The case: customers against a Nordhorn agency
The proceedings began when former FTI clients in southern Gran Canaria filed a lawsuit against a small local agency. Their argument: the agency “should have informed them” of the tour operator's precarious financial situation before they booked the trip.
The plaintiffs argued that tensions within FTI were "well-known in the industry" and therefore the agency had an active duty to warn in order to prevent economic damage.
The court has been categorical: the claim is dismissed.
The judge's position: no obligation, no official information
According to the ruling, mere market noise, press speculation, or informal indications do not create a duty to report on the part of the agent. The agent would only be obligated to report if they possessed concrete, reliable, and officially confirmed information from the operator or competent authorities.
In the court's words, acting otherwise would mean "turning the intermediary into a financial analyst," something incompatible with the German and European legal framework.
The DRV breathes a sigh of relief
The German Travel Association (DRV) has welcomed the ruling. It believes the decision provides much-needed legal certainty for thousands of agencies that, since the collapse of FTI, feared a flood of claims.
Sources at the DRV emphasize that business advice should not be confused with an audit, and that imposing such a standard would be devastating for the SME structure that characterizes German tourism.
A precedent for future cases
Although it is a first instance ruling, Nordhorn's decision is a key first precedent in an ecosystem marked by open litigation, cross-claims and intense debate:
Should an agent protect the consumer beyond official information?

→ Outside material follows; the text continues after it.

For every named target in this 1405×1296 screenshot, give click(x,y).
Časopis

How far does responsibility extend when a giant like FTI, with thousands of orders in progress, collapses?
The case also comes at a delicate time. Other proceedings—including those related to online platforms like Check24—are progressing in parallel and could be influenced by this legal reasoning.
FTI continues to generate seismic waves
The collapse of the tour operator not only left thousands of travelers stranded. It has also triggered a readjustment across the entire tourism value chain and is driving a deeper debate: the need to strengthen guarantee systems, improve financial transparency, and redefine the role of the intermediary in a market where information flows, but is not always reliable.
With Nordhorn's ruling, the agencies get a breather. But no one doubts that this is just the first piece of a legal puzzle that will continue to take shape throughout 2026.